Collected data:
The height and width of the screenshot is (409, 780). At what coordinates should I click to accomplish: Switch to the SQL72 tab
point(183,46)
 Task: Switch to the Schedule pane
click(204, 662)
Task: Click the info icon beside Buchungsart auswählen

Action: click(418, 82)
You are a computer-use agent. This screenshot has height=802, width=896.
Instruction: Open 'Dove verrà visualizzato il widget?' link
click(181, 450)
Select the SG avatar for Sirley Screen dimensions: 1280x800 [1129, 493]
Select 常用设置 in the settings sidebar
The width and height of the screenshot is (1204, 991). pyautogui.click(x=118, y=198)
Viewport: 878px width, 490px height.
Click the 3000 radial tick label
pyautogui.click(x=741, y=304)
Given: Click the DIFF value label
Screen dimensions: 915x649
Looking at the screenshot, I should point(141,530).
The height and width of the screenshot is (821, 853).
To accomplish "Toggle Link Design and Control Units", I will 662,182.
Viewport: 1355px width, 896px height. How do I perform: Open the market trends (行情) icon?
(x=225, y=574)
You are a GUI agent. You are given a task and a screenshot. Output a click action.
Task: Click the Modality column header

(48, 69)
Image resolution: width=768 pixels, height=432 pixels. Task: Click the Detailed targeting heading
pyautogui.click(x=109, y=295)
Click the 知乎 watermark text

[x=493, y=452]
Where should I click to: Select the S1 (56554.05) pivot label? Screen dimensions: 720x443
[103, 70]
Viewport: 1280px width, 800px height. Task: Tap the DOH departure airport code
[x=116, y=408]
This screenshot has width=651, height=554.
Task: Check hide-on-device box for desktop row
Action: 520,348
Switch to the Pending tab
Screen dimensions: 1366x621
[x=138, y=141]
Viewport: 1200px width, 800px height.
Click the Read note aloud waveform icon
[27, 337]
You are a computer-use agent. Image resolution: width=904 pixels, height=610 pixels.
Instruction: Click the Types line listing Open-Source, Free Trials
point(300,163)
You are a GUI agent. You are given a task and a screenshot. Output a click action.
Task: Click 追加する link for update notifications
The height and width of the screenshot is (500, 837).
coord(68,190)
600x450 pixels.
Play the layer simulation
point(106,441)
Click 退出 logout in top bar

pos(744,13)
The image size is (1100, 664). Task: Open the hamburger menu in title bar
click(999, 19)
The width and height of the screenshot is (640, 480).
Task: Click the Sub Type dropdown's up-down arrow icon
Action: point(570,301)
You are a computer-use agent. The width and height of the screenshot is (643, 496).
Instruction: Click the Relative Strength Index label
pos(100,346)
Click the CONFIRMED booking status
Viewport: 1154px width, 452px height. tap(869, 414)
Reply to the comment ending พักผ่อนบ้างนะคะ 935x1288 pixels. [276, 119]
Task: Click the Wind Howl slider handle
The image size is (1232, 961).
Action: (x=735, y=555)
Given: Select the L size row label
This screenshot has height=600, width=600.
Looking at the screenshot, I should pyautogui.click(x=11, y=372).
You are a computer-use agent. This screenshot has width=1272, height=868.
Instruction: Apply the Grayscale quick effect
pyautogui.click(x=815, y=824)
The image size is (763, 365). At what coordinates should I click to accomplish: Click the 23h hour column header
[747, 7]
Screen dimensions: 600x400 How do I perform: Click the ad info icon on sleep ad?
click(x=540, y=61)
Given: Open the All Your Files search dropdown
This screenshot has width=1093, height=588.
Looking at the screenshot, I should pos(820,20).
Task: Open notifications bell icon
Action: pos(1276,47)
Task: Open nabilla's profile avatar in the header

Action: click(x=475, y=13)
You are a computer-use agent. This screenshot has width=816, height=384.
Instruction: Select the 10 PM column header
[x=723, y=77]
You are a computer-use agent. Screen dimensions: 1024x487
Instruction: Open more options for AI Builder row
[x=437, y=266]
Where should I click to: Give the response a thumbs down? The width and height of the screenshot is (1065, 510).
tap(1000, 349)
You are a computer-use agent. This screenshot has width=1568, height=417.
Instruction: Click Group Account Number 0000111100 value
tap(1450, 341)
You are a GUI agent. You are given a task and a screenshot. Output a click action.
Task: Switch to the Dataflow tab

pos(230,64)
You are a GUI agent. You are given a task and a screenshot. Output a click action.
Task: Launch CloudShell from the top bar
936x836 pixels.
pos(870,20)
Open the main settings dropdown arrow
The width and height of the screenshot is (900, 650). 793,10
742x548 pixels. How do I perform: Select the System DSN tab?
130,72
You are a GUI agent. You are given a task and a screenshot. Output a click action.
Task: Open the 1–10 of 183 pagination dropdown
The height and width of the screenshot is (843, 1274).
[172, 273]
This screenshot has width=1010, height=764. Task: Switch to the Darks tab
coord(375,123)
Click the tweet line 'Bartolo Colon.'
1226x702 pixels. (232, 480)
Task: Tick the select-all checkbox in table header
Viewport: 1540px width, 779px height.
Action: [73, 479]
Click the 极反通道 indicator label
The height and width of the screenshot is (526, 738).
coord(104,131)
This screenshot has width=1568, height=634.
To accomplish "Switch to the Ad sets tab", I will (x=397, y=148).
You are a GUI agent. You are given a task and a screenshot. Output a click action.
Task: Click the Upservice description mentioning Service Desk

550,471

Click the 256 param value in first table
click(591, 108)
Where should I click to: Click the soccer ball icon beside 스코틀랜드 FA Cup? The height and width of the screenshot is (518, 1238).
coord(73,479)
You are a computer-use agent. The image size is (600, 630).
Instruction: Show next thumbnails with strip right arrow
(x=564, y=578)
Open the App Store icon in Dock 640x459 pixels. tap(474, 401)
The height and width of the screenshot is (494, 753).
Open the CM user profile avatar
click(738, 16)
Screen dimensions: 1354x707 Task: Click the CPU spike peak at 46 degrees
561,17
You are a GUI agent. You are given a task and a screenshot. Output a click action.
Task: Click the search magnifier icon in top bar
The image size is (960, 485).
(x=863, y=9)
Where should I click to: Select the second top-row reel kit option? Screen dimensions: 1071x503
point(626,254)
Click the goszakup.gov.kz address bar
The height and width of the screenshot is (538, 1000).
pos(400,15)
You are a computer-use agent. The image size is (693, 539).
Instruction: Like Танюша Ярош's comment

REQUIREMENT: Return each line from the records that includes the word "computer".

YOUR RESPONSE:
You are a computer-use agent. This screenshot has height=802, width=896.
You are a computer-use agent. Image resolution: width=904 pixels, height=610 pixels.
You are a computer-use agent. The width and height of the screenshot is (643, 496).
You are a computer-use agent. This screenshot has width=1272, height=868.
You are a computer-use agent. This screenshot has width=816, height=384.
You are a computer-use agent. Screen dimensions: 1024x487
You are a computer-use agent. This screenshot has width=1568, height=417.
You are a computer-use agent. The image size is (600, 630).
You are a computer-use agent. The image size is (693, 539).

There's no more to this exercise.